Salisbury Cathedral Spire Climb December 2014

 

 

 

    Watch as Philip Scorer ascends the Salisbury Cathedral spire to perform needed repairs on the weather station …

 

 

 

    Here is another video of the men at the very top doing the repairs to the anemometer and enjoying the view from 400 feet up … not for the faint of heart …

 

 

   Here is yet one more view of the spectacular climb up the Cathedral’s spire , complete with some conversation with the men before they begin their ascent . 

 

 

 

 

 

 

Published on Dec 18, 2014

” Man takes the ultimate selfie from the top of Wiltshire’s Salisbury cathedral while filming scheduled repair work.

  Is this Britain’s most terrifying selfie? Daredevil conservationist snaps a pic of himself at the top of Salisbury Cathedral’s 404ft spire

  A daredevil conservationist and his team have taken Britain’s most stomach-churning seflie – from the top of a 404ft medieval spire.

  Gary Price, 46, clerk of works at Salisbury Cathedral in Wiltshire, and a team of helpers took a number of pictures from the capstone at the very top of the spire while carrying out repairs.

### Written instruction A
According to the spire climb page, what position does Gary Price hold at Salisbury Cathedral?

### Supplied records

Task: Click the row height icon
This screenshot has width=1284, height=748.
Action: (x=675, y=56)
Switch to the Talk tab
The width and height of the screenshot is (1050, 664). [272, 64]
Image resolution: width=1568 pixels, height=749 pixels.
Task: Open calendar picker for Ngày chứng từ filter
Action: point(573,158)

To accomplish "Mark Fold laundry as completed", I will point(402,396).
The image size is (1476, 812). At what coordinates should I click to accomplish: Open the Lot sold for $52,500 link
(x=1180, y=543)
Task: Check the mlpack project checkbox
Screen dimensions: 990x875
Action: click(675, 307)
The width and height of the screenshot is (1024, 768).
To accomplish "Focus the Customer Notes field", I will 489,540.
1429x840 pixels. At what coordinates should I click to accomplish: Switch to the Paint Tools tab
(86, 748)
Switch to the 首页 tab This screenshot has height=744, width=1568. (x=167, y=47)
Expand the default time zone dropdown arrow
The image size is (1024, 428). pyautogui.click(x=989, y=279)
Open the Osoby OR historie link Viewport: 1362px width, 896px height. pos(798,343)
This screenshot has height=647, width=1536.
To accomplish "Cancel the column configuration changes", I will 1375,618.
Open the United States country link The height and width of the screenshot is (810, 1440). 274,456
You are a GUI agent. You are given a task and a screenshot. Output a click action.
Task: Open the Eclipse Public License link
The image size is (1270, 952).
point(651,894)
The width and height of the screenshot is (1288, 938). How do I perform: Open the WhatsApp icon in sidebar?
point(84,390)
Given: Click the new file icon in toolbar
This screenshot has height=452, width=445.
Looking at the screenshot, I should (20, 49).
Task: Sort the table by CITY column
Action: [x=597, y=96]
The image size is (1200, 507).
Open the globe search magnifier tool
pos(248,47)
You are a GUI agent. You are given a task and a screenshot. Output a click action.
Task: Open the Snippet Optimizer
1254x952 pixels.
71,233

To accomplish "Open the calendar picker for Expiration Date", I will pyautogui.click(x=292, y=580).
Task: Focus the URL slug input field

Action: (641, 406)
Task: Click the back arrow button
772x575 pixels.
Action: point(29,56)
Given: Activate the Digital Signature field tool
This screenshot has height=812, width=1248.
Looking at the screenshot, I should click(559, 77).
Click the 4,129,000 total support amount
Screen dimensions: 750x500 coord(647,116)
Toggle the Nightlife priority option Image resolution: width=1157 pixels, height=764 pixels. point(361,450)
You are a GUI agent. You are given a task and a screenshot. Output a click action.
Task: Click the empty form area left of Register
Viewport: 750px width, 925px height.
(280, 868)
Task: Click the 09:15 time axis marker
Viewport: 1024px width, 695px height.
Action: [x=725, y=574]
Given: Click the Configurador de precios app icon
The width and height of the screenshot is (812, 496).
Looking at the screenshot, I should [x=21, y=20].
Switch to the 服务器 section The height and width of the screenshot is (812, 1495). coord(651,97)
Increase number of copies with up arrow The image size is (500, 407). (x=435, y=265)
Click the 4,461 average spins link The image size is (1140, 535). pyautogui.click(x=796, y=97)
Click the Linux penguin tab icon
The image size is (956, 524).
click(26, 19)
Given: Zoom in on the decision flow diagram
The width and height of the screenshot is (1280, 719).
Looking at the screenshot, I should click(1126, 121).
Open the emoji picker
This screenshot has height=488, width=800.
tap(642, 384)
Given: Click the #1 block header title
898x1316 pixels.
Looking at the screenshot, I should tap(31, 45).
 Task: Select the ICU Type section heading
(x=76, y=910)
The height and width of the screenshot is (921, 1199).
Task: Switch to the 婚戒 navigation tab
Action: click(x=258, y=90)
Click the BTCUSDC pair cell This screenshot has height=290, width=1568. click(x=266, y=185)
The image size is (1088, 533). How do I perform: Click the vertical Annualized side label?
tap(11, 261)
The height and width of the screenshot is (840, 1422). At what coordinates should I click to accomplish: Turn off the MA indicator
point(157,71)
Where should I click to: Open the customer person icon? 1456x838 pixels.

### Written instruction B
Transcribe the rows from the line containing "I will point(402,396)." down to the line containing "Open the United", including both of those lines, without altering anything.

### Full solution A
Clerk of works

### Full solution B
To accomplish "Mark Fold laundry as completed", I will point(402,396).
The image size is (1476, 812). At what coordinates should I click to accomplish: Open the Lot sold for $52,500 link
(x=1180, y=543)
Task: Check the mlpack project checkbox
Screen dimensions: 990x875
Action: click(675, 307)
The width and height of the screenshot is (1024, 768).
To accomplish "Focus the Customer Notes field", I will 489,540.
1429x840 pixels. At what coordinates should I click to accomplish: Switch to the Paint Tools tab
(86, 748)
Switch to the 首页 tab This screenshot has height=744, width=1568. (x=167, y=47)
Expand the default time zone dropdown arrow
The image size is (1024, 428). pyautogui.click(x=989, y=279)
Open the Osoby OR historie link Viewport: 1362px width, 896px height. pos(798,343)
This screenshot has height=647, width=1536.
To accomplish "Cancel the column configuration changes", I will 1375,618.
Open the United States country link The height and width of the screenshot is (810, 1440). 274,456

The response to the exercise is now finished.